EXERCISE:
Write out, word for word, the first line of the data below and every line after it through the one containing "Given: Open the".

RAW DATA:

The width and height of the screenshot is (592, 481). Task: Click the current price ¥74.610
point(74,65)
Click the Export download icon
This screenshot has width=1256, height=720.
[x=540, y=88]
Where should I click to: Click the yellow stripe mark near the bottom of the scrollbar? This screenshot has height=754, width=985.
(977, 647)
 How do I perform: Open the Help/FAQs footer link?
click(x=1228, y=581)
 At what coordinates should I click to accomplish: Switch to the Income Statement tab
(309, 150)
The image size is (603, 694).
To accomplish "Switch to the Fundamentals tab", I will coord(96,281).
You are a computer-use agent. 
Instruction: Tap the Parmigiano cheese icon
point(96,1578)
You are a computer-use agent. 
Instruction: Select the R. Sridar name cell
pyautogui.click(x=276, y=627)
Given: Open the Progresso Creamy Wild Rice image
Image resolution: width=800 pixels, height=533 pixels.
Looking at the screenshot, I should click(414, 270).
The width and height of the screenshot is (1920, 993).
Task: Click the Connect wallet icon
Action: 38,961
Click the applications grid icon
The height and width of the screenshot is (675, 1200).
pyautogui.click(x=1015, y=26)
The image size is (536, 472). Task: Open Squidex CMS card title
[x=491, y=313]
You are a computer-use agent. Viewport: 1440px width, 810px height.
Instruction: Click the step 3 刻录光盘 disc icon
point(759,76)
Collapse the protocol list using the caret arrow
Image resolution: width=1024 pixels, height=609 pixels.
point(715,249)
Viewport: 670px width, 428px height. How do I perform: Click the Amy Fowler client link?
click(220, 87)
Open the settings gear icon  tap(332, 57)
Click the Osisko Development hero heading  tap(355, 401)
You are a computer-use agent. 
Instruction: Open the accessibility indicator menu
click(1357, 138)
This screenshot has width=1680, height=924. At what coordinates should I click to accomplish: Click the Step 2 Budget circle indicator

EXERCISE RESULT:
The width and height of the screenshot is (592, 481). Task: Click the current price ¥74.610
point(74,65)
Click the Export download icon
This screenshot has width=1256, height=720.
[x=540, y=88]
Where should I click to: Click the yellow stripe mark near the bottom of the scrollbar? This screenshot has height=754, width=985.
(977, 647)
 How do I perform: Open the Help/FAQs footer link?
click(x=1228, y=581)
 At what coordinates should I click to accomplish: Switch to the Income Statement tab
(309, 150)
The image size is (603, 694).
To accomplish "Switch to the Fundamentals tab", I will coord(96,281).
You are a computer-use agent. 
Instruction: Tap the Parmigiano cheese icon
point(96,1578)
You are a computer-use agent. 
Instruction: Select the R. Sridar name cell
pyautogui.click(x=276, y=627)
Given: Open the Progresso Creamy Wild Rice image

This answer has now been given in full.